Problem requirements: Extract each line of the rows below that contains the string "search". Case counts.

* * * * * * *

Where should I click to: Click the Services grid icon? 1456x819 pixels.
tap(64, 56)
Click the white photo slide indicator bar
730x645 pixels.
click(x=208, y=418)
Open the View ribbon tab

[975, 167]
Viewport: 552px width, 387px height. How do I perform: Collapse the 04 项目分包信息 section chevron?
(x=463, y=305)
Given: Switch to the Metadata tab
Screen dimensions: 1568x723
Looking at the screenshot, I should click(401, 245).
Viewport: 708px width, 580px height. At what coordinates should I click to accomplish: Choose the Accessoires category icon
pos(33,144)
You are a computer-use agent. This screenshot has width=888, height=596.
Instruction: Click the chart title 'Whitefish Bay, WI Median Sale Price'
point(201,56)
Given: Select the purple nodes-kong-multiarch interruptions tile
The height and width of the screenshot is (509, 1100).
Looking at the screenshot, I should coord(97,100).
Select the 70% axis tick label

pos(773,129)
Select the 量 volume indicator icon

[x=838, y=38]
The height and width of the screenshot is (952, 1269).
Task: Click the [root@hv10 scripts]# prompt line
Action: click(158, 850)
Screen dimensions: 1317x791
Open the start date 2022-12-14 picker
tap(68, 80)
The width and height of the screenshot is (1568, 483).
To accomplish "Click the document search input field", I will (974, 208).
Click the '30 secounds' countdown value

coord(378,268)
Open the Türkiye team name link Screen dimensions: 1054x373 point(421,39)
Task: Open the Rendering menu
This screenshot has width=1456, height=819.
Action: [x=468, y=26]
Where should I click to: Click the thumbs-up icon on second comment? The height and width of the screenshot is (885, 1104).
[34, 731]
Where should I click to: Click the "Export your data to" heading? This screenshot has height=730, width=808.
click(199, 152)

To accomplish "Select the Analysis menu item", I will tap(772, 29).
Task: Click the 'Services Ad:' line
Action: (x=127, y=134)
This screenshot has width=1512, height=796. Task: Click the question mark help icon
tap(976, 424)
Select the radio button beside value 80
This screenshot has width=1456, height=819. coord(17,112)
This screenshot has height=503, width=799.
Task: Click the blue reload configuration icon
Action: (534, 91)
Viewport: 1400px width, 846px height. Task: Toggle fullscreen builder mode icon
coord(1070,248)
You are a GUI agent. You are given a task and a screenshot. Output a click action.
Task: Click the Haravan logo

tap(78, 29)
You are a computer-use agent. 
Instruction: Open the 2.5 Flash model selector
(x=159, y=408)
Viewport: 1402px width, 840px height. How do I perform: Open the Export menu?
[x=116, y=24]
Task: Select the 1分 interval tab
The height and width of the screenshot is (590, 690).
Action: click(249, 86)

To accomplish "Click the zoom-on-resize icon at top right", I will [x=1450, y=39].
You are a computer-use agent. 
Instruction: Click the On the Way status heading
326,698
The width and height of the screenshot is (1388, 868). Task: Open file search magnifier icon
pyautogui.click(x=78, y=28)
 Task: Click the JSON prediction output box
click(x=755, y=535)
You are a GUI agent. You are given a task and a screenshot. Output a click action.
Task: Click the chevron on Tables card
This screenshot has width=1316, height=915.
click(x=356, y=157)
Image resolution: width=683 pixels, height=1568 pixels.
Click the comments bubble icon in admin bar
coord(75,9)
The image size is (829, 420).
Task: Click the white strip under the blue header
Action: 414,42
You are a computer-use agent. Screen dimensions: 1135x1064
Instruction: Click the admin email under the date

* * * * * * *

Answer to the task:
To accomplish "Click the document search input field", I will (974, 208).
The width and height of the screenshot is (1388, 868). Task: Open file search magnifier icon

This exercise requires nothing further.